**Text excerpt**
Most suitable detection wavelengths were determined prior to chromatographic method development by obtaining the UV spectra of drug solutions prepared in suitable solvents. The mobile phases were prepared freshly, filtered and sonicated for 30 minutes prior to use in order to deaerate the mobile phases. The column was equilibrated for 30-40 min with mobile phase prior to injection of the analyte. The volume of injection was 20 µL. The system suitability parameters that are critical to the analytical separation and quantification were carefully evaluated throughout the study. Various factors like cost of solvent system, time for analysis and peak shape were considered while fixing the composition of mobile phase and flow rate. The separation of analyte and internal standard were evaluated in different proportions of the chosen mobile phase, and for each condition, retention factor (k) and resolution (Rs) were studied. Various stages in RP-HPLC method development included fixing of initial chromatographic conditions, optimizing separations and validation as per ICH recommendations-Q2(R1)7 followed by assay of formulations using the validated method.

**Work required**
Answer these questions from the HPLC method excerpt:
(a) How long were the mobile phases sonicated before use?
(b) What was the injection volume?
(c) Which two quantities were studied for each proportion of the chosen mobile phase?

**Supplied material**
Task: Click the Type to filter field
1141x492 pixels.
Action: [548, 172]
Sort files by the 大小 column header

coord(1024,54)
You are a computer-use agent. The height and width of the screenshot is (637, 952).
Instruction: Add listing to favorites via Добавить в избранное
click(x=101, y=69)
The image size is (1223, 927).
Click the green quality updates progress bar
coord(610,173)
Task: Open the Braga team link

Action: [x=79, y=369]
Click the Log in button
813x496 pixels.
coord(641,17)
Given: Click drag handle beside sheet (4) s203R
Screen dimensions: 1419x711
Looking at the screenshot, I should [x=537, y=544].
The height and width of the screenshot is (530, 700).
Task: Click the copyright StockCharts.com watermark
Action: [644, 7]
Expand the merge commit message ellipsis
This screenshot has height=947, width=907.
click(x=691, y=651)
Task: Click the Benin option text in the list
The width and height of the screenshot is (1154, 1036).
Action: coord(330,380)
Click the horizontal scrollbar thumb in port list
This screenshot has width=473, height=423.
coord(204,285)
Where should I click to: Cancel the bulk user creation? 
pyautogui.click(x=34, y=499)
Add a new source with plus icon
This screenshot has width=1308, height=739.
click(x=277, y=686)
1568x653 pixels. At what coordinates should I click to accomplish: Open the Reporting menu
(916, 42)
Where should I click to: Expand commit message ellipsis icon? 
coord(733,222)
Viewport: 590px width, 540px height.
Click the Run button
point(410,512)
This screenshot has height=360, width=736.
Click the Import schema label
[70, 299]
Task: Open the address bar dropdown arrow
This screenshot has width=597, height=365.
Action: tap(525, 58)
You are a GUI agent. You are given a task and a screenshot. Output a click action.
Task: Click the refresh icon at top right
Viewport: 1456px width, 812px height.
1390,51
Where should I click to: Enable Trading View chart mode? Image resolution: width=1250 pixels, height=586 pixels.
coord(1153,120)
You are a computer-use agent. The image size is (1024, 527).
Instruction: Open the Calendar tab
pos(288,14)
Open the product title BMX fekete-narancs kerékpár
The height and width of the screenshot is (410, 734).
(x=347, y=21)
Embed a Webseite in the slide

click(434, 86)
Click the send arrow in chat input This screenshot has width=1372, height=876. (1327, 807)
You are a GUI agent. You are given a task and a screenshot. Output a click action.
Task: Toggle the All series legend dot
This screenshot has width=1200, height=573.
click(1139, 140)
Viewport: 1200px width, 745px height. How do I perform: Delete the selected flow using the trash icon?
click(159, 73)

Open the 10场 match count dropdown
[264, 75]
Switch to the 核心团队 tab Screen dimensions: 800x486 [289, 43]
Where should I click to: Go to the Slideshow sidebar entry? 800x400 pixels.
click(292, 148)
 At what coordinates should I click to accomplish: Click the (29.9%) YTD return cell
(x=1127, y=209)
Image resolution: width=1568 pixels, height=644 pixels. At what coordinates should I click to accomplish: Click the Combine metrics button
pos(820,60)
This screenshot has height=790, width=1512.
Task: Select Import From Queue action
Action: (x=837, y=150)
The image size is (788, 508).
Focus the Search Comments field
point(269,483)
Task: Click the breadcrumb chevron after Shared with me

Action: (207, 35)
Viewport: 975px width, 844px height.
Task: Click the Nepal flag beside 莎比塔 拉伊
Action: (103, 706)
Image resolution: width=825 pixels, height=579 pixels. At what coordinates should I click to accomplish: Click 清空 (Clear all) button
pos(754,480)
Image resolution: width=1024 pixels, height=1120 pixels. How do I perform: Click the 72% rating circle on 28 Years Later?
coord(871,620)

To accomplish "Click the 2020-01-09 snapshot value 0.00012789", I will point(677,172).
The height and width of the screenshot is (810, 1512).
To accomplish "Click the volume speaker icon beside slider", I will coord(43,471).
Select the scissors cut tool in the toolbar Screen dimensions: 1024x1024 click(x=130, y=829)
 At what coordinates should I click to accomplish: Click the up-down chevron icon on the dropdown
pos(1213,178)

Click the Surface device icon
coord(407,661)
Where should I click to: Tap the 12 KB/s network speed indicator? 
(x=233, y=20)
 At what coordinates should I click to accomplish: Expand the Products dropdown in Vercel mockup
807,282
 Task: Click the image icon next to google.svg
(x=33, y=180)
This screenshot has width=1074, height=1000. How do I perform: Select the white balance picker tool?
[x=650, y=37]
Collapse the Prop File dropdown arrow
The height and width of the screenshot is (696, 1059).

**Answer box**
(a) 30 minutes
(b) 20 µL
(c) Retention factor (k) and resolution (Rs)